The tests do not show the significant difference in processing time when increasing the shard size. The greater the size the bigger is the maintaining overhead, so how low should we go? I suspect that the minimal effective value is tied to the system's concurrency, so for modern server machines with much greater concurrency than my home PC, a shard size that is too small won’t yield the most optimal results. I would love to see the results on other machines with different concurrency that may confirm or disprove this hypothesis, but for now I assume it is optimal to use a shard size that is several times larger than the concurrency.

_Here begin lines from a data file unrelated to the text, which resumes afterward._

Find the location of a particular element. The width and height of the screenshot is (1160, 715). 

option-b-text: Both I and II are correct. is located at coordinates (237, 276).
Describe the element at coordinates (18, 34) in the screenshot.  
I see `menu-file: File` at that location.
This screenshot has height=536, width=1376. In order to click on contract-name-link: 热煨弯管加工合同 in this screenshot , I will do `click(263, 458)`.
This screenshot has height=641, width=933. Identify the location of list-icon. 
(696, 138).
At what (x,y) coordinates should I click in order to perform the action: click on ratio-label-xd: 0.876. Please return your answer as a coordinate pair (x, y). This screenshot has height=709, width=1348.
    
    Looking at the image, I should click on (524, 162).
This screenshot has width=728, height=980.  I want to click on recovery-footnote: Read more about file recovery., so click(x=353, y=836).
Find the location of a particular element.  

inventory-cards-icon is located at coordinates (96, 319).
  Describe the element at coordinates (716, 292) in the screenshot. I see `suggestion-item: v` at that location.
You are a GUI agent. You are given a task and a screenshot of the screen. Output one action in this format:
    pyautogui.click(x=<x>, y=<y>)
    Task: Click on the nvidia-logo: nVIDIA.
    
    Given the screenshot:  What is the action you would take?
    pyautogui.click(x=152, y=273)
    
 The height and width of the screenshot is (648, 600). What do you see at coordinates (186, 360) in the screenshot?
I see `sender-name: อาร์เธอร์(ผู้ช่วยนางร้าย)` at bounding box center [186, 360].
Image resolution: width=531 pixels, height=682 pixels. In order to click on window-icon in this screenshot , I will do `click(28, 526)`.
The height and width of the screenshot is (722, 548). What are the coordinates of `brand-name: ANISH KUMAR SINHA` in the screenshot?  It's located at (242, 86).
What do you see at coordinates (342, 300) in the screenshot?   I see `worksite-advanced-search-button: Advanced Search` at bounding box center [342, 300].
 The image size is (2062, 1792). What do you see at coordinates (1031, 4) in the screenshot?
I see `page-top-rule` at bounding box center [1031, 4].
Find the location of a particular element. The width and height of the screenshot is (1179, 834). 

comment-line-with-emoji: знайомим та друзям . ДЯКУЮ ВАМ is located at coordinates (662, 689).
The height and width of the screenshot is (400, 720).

You can also note that the largest size tested — 100,000 — effectively matches the mentioned earlier approach of assigning a mutex to each user (in the tests, user IDs were generated within the range of 100,000). As can be seen, this did not provide any advantage in processing speed, and this approach is obviously more demanding in terms of memory.
Limitations and Considerations
So, we determined an optimal shard size, but this is not the only thing that should be considered for the best results.
It’s important to remember that such a difference compared to a simple implementation exists only because we are attempting to perform a sufficiently large number of transactions at the same time, causing a “queue” to build up. If the system’s concurrency and the speed of each operation (within the mutex lock) allow operations to be processed without bottlenecks, the effectiveness of sharding optimization decreases. To demonstrate this, let’s look at the test results with reduced load — at 500 writes and 75 pops (with a concurrency of 8) — the difference is still present, but it is no longer as significant. This is yet another reminder that premature optimizations can complicate code without significantly impacting results. It’s crucial to understand the application requirements and expected load.
Also, it’s important to note that the effectiveness of sharding heavily depends on the distribution of values of the chosen key (in this case, user ID). If the distribution becomes heavily skewed, we may revert to performance more similar to that of a single mutex — imagine all of the transactions coming from a single user.
Conclusion
In scenarios with frequent writes to a container in a multi-threaded environment, traditional synchronization methods can become a bottleneck. By leveraging the ability of parallel processing of data and predictable distribution by some specific key and implementing a sharded synchronization approach, we can significantly improve performance without sacrificing thread safety. This technique can prove itself effective for systems dealing with user-specific data, such as transaction processing systems, user session caches, or any scenario where data can be logically partitioned based on a key attribute.
As with any optimization, it’s crucial to profile your specific use case and adjust the implementation accordingly. The approach presented here provides a starting point for tackling synchronization challenges in write-heavy, multi-threaded applications.
Remember, the goal of optimization is not just to make things faster, but to make them more efficient and scalable. By thinking critically about your data access patterns and leveraging the inherent structure of your data, you can often find innovative solutions to performance bottlenecks.